Gazing up at the heavens from our backyards or a nearby field, most of us see an undifferentiated mess of stars—if, that is, we can see anything at all through the glow of light pollution. Today’s casual observer knows far less about the sky than did our ancestors, who depended on the sun and the moon to tell them the time and on the stars to guide them through the seas. Nowadays, we don’t need the sky, which is good, because we’ve made it far less accessible, hiding it behind the skyscrapers and the excessive artificial light of our cities.

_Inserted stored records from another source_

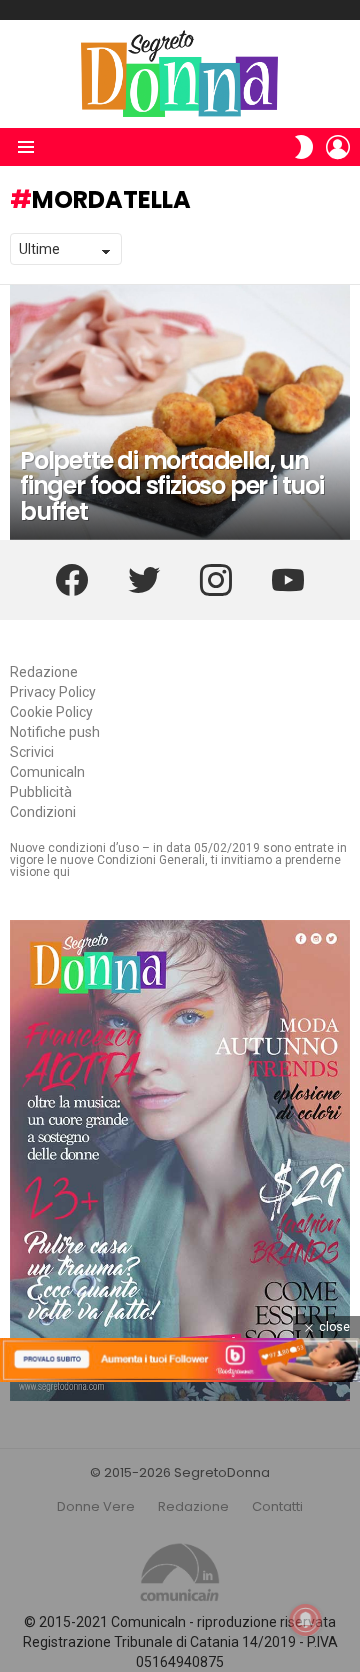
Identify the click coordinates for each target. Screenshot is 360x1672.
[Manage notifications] (306, 1620)
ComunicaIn (47, 772)
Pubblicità (41, 792)
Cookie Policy (51, 712)
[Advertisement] (180, 1527)
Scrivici (32, 752)
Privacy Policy (53, 692)
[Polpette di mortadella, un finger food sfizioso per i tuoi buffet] (180, 412)
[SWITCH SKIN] (304, 147)
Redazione (44, 672)
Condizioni (43, 812)
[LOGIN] (338, 147)
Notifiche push (55, 732)
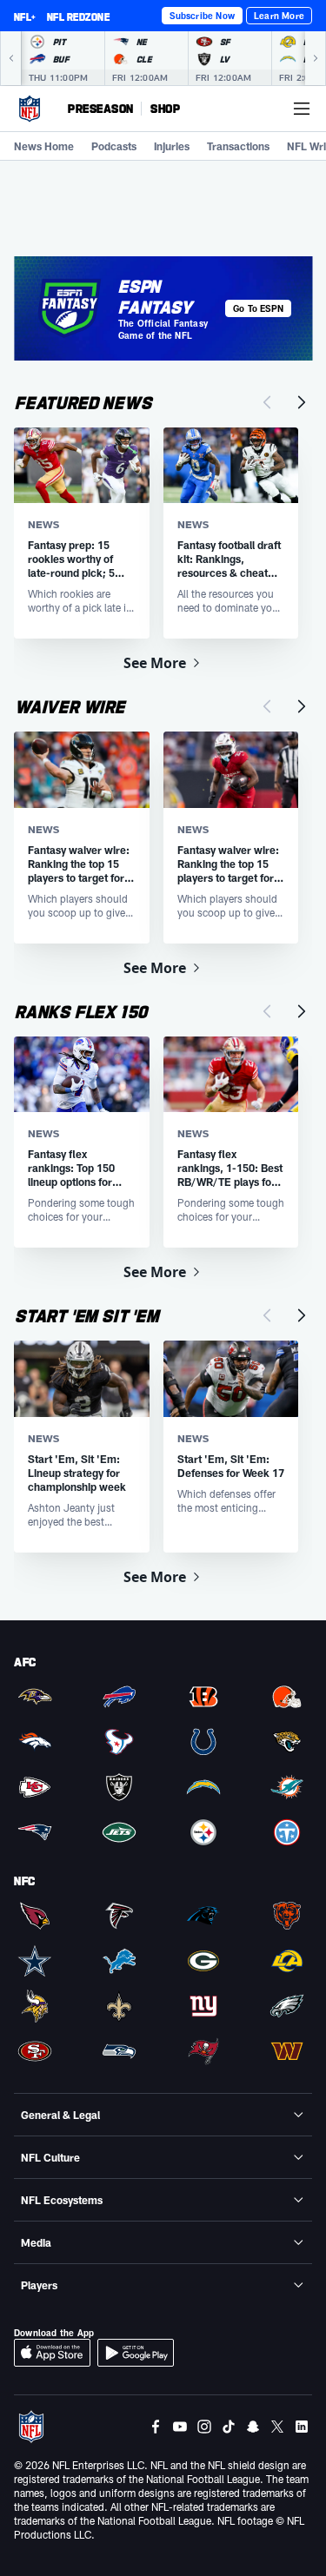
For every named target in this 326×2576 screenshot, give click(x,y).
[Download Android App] (135, 2353)
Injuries (172, 146)
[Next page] (301, 402)
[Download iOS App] (52, 2353)
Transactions (238, 146)
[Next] (315, 58)
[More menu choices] (301, 108)
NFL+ (25, 16)
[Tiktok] (228, 2426)
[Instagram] (204, 2426)
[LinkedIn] (301, 2426)
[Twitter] (277, 2426)
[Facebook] (155, 2426)
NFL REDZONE (78, 16)
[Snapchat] (253, 2426)
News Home (44, 146)
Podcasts (113, 146)
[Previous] (10, 58)
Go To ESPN (258, 308)
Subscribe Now (202, 15)
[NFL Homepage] (29, 108)
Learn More (279, 15)
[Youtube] (180, 2426)
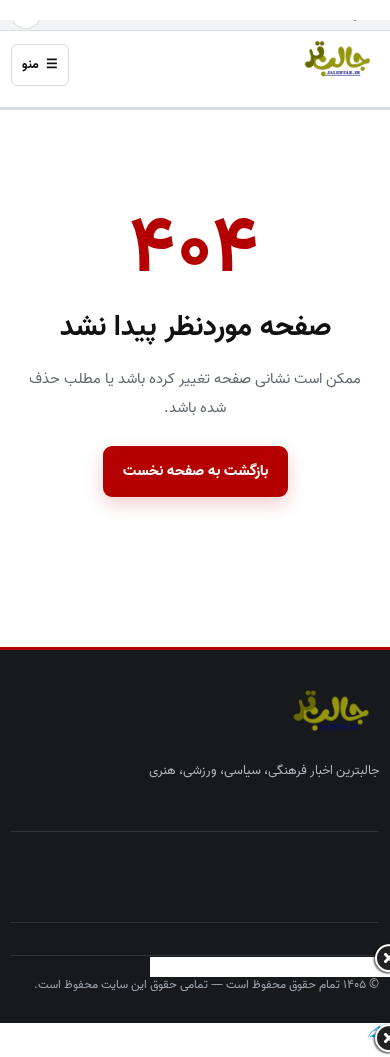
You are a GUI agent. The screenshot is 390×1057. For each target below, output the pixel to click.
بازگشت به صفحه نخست (195, 471)
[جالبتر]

How We See the Sky gives us back our knowledge of the sky, offering a fascinating overview of what can be seen there without the aid of a telescope. Thomas Hockey begins by scanning the horizon, explaining how the visible universe rotates through this horizon as night turns to day and season to season. Subsequent chapters explore the sun’s and moon’s respective motions through the celestial globe, as well as the appearance of solstices, eclipses, and planets, and how these are accounted for in different kinds of calendars. In every chapter, Hockey introduces the common vocabulary of today’s astronomers, uses examples past and present to explain them, and provides conceptual tools to help newcomers understand the topics he discusses.
Packed with illustrations and enlivened by historical anecdotes and literary references, How We See the Sky reacquaints us with the wonders to be found in our own backyards.